>> begin INFORMATION SHOWN

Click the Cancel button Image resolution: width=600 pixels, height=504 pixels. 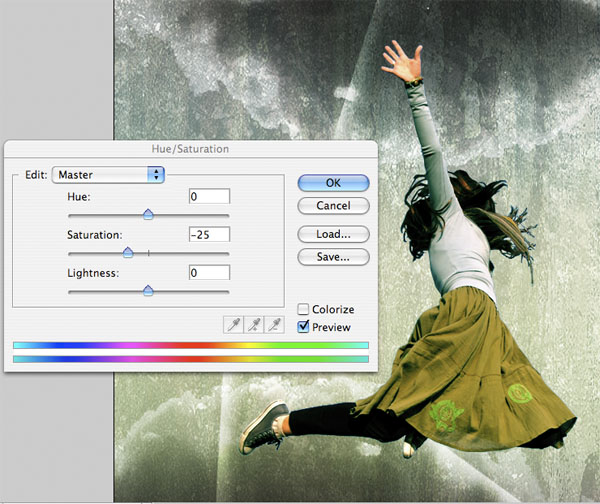pos(333,206)
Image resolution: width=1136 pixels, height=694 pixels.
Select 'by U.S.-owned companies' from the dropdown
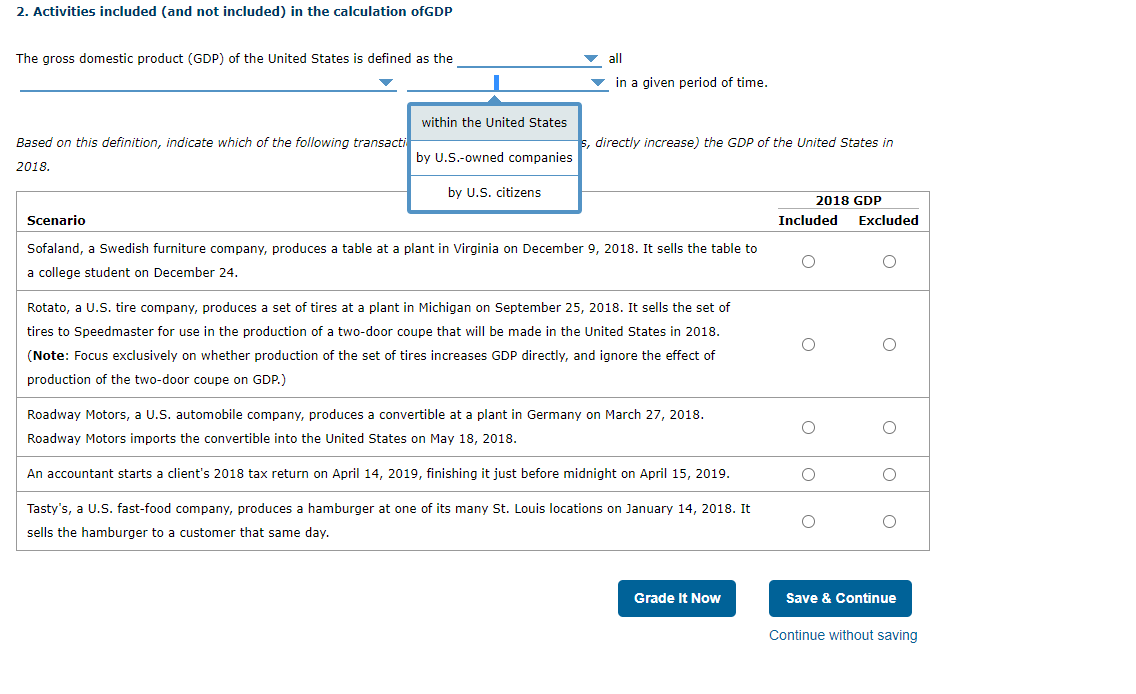point(494,157)
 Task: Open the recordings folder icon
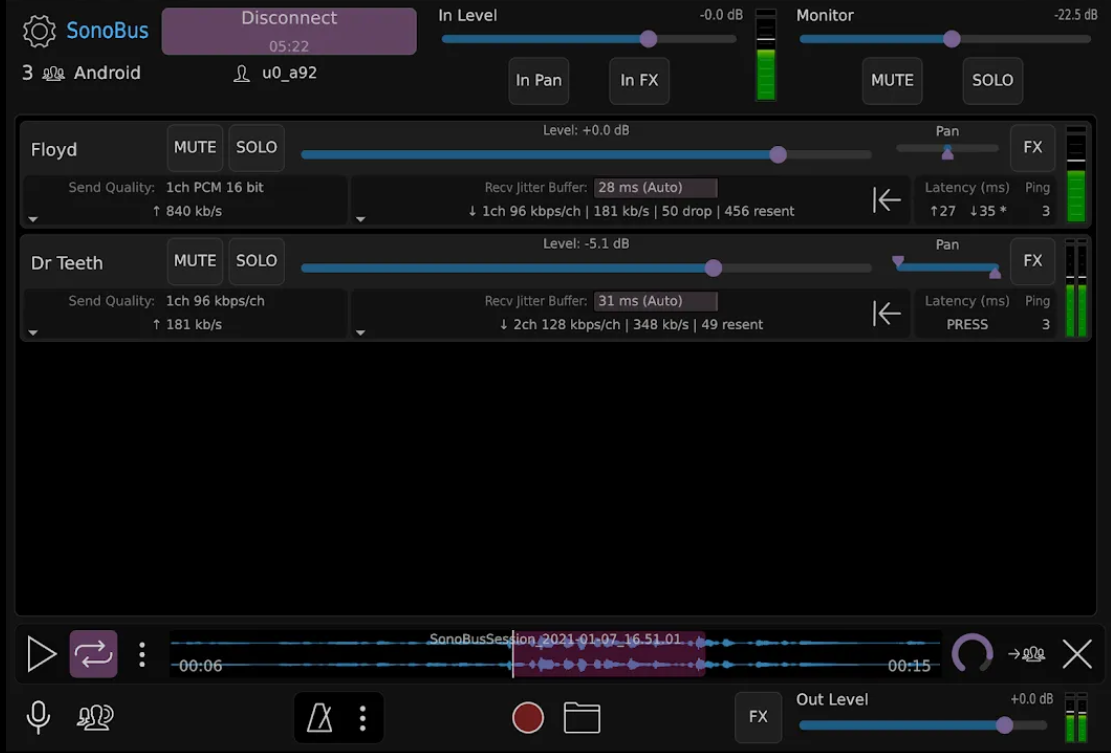click(582, 717)
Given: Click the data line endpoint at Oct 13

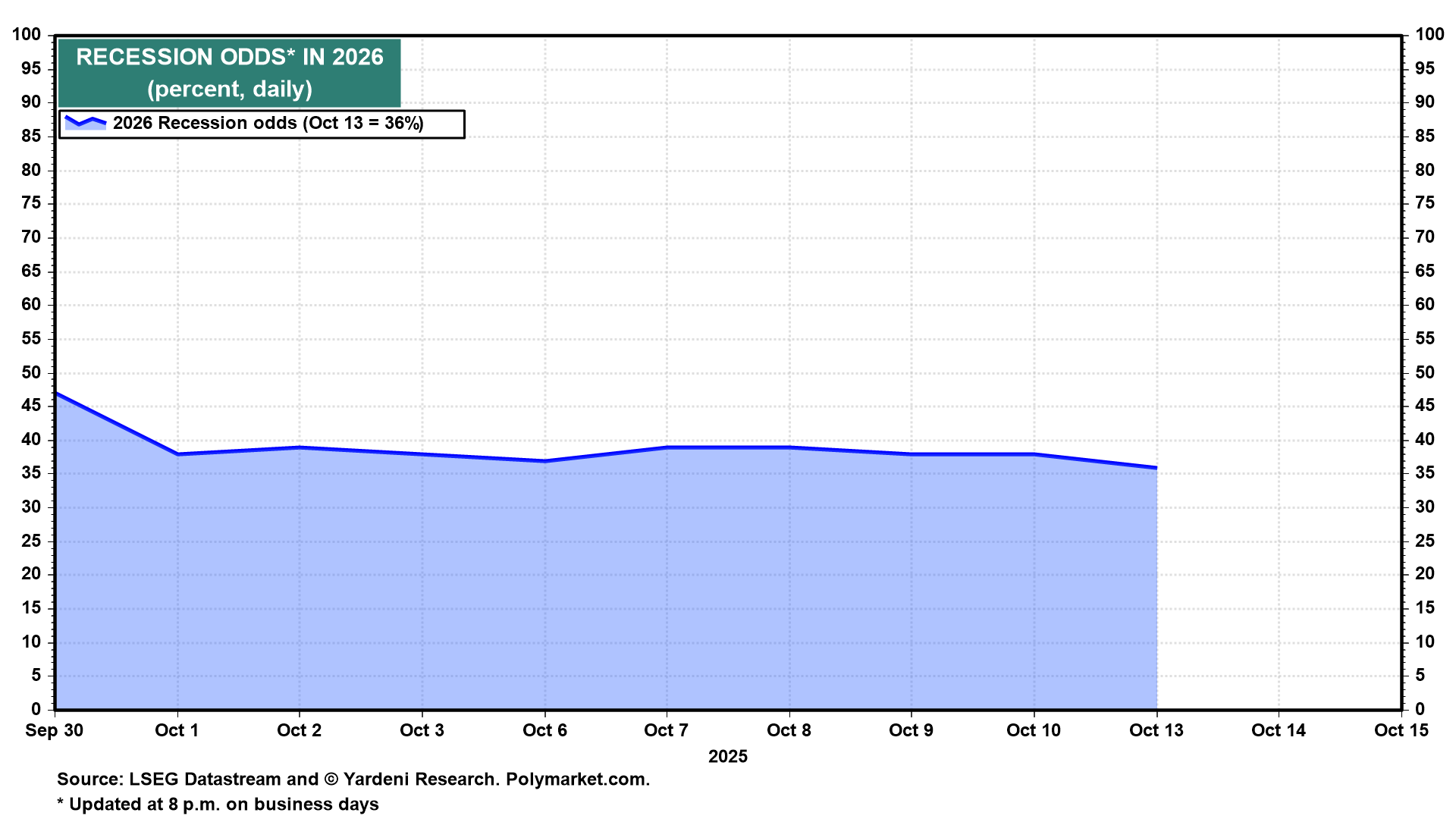Looking at the screenshot, I should click(x=1156, y=468).
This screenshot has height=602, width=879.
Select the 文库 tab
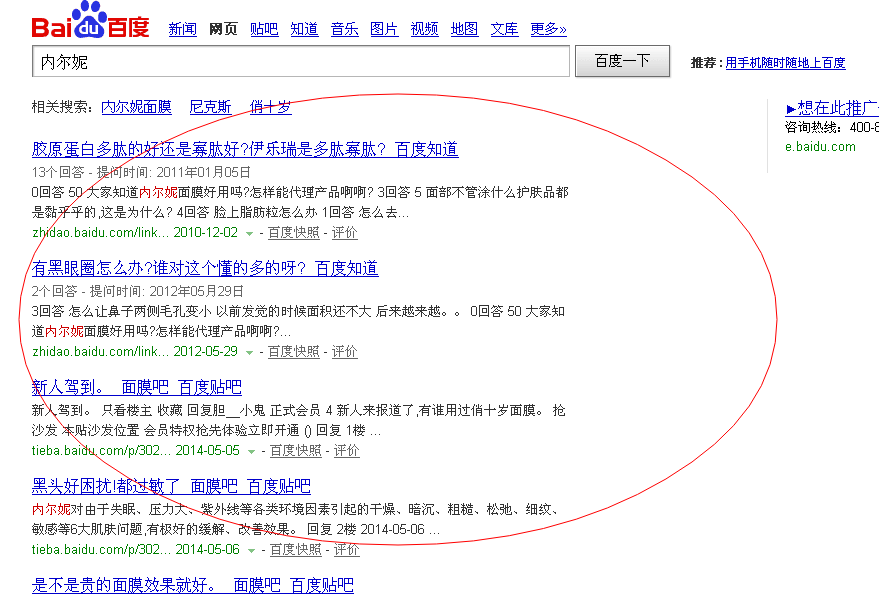[x=504, y=29]

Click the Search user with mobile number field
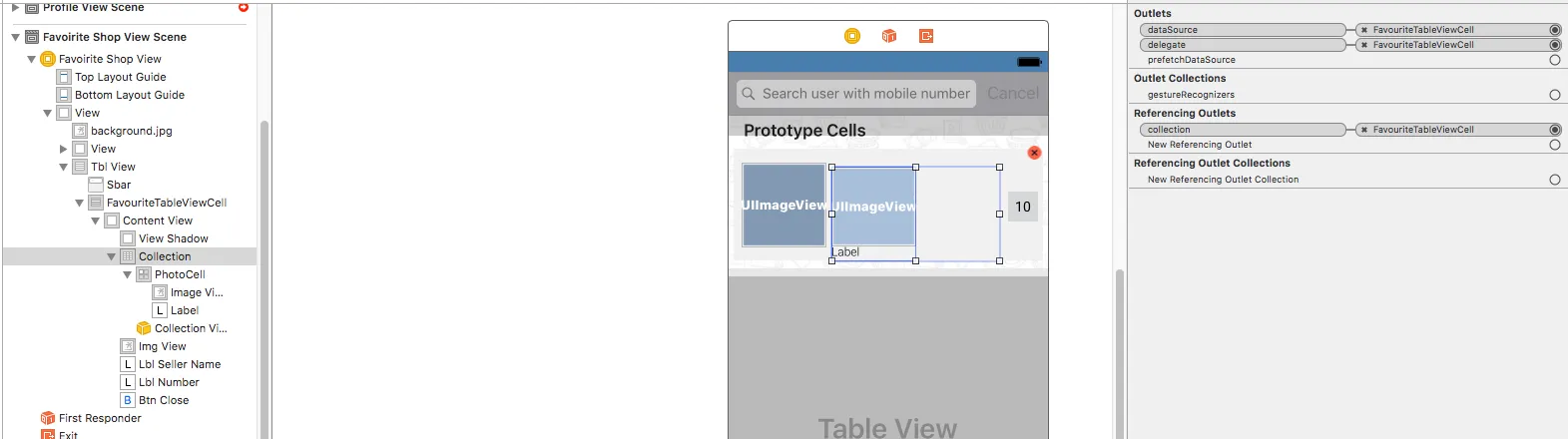[856, 94]
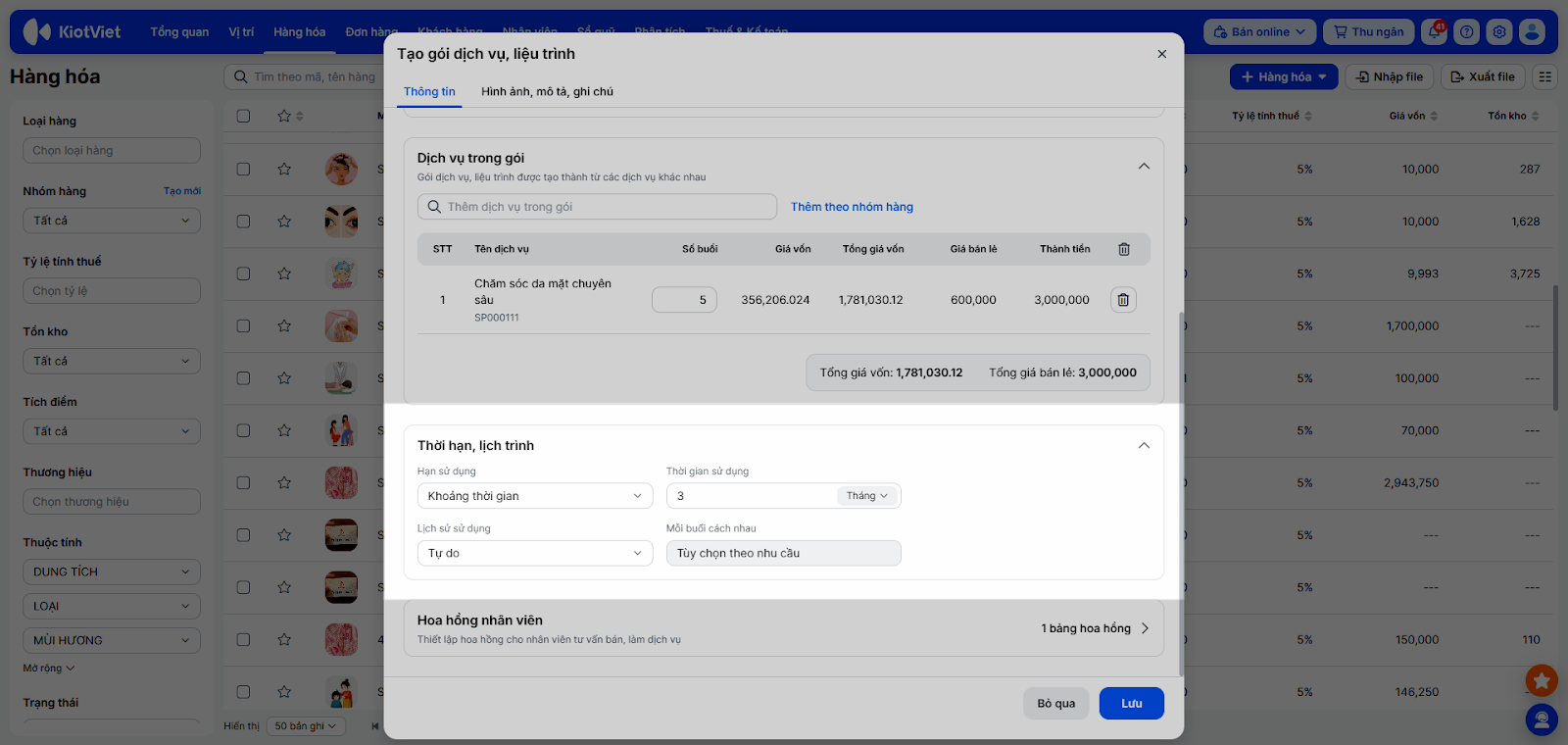Collapse the Thời hạn, lịch trình section

[1144, 445]
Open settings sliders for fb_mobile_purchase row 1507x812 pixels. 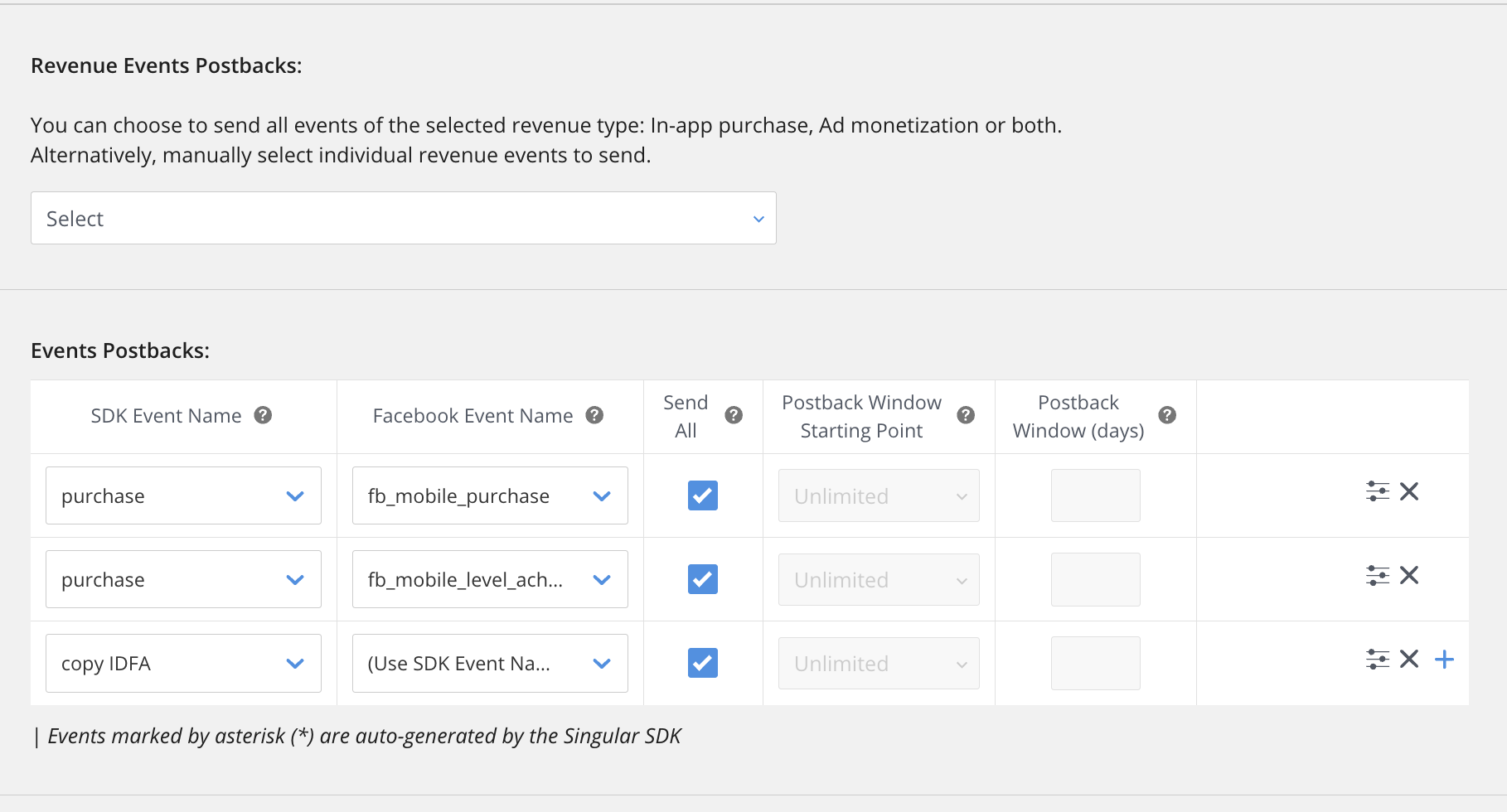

>> end INFORMATION SHOWN

> _WHAT YOU HAVE TO DO_:
Reproduce the listing word for word from the line containing "Click the Search" through the last line of the listing, both included. Leave the pictures out.

> _WRITTEN ANSWER_:
Click the Search user with mobile number field
[856, 94]
Collapse the Thời hạn, lịch trình section

[1144, 445]
Open settings sliders for fb_mobile_purchase row 1507x812 pixels. 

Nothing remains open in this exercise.